We still look at peers like Linde plc (LIN), L’Air Liquide S.A. (OTCPK:AIQUY), BASF SE (OTCQX:BASFY) (OTCQX:BFFAF), Ecolab Inc. (ECL), Sika AG (OTCPK:SXYAY) (OTCPK:SKFOF), Corteva, Inc. (CTVA), and Dow Inc. (DOW). I own many of these myself, but Evonik remains in an interesting position to many of these.
As things stand now, here is my current thesis on Evonik, and it’s a “BUY”.
Thesis
- I’ve been adding more of Evonik Industries over the past few months, building my position slowly.
- I view Evonik as a substantially undervalued, quality enabler of renewables and ESG-based technology, which puts it on a trajectory for growth for the next decade and more. The yield is another big advantage here.

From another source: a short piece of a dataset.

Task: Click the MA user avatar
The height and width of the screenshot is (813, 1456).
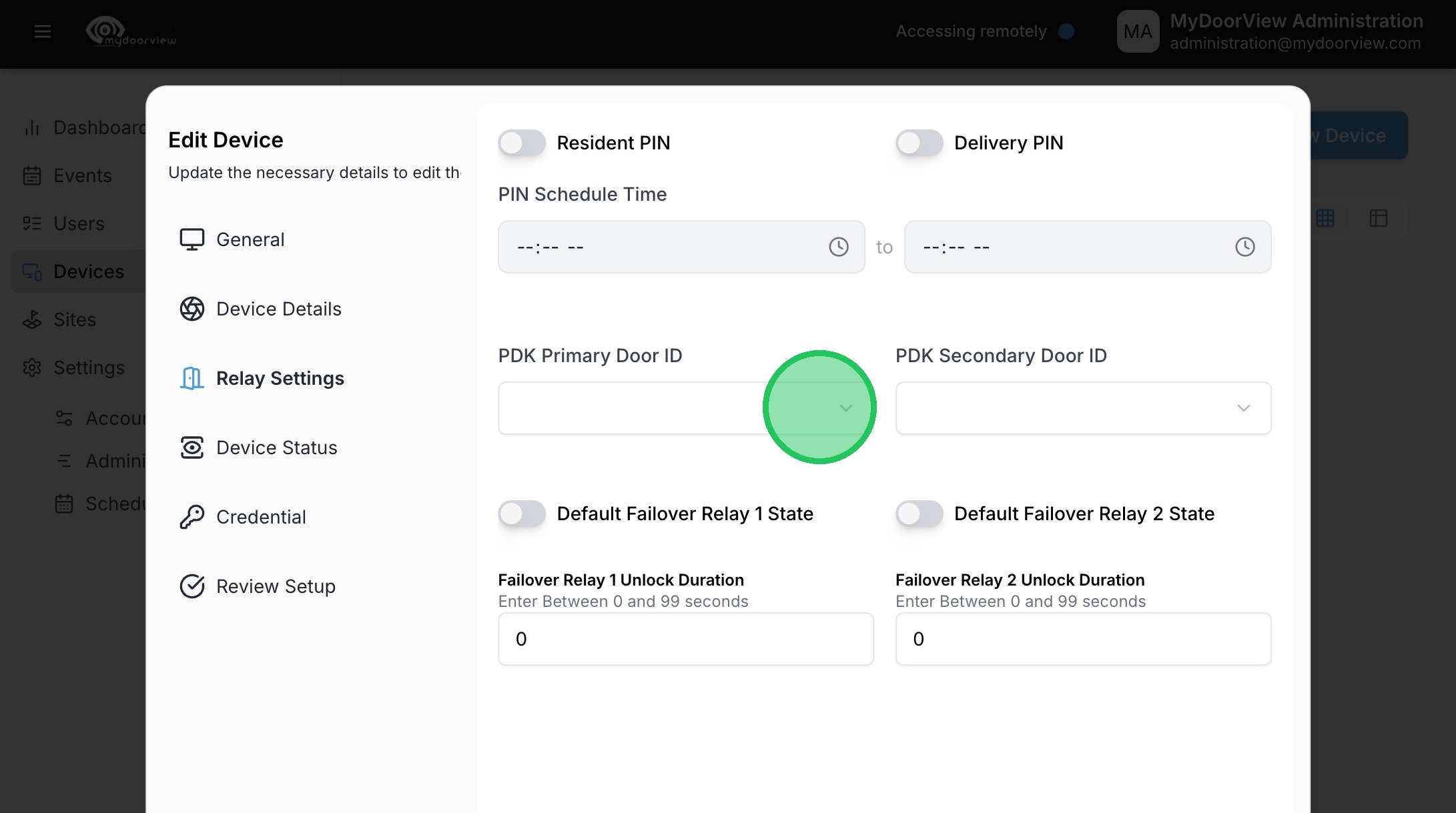Action: click(x=1138, y=31)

- I use both common share investments, and I’ve also written PUTs, taking advantage of the weakness in the share price.
- My PT for the company remains at a conservative €27.5/share, given the lack of visibility for some of the divestments and trends in 2024-2026E. I could impair it slightly given the flat expectation during this year compared to the next few, but I take a longer stance for Evonik, and that longer stance implies all “upside” to me. The company is a “BUY” here.
Remember, I’m all about:
- Buying undervalued – even if that undervaluation is slight and not mind-numbingly massive – companies at a discount, allowing them to normalize over time and harvesting capital gains and dividends in the meantime.
- If the company goes well beyond normalization and goes into overvaluation, I harvest gains and rotate my position into other undervalued stocks, repeating #1.
- If the company doesn’t go into overvaluation but hovers within a fair value, or goes back down to undervaluation, I buy more as time allows.
- I reinvest proceeds from dividends, savings from work, or other cash inflows as specified in #1.
Here are my criteria and how the company fulfills them (italicized).
- This company is overall qualitative.
- This company is fundamentally safe/conservative & well-run.
- This company pays a well-covered dividend.
- This company is currently cheap.
- This company has a realistic upside that is high enough, based on earnings growth or multiple expansions/reversions.
Evonik fulfills every single one of my investment criteria here, except for being cheap, which I no longer believe it to be.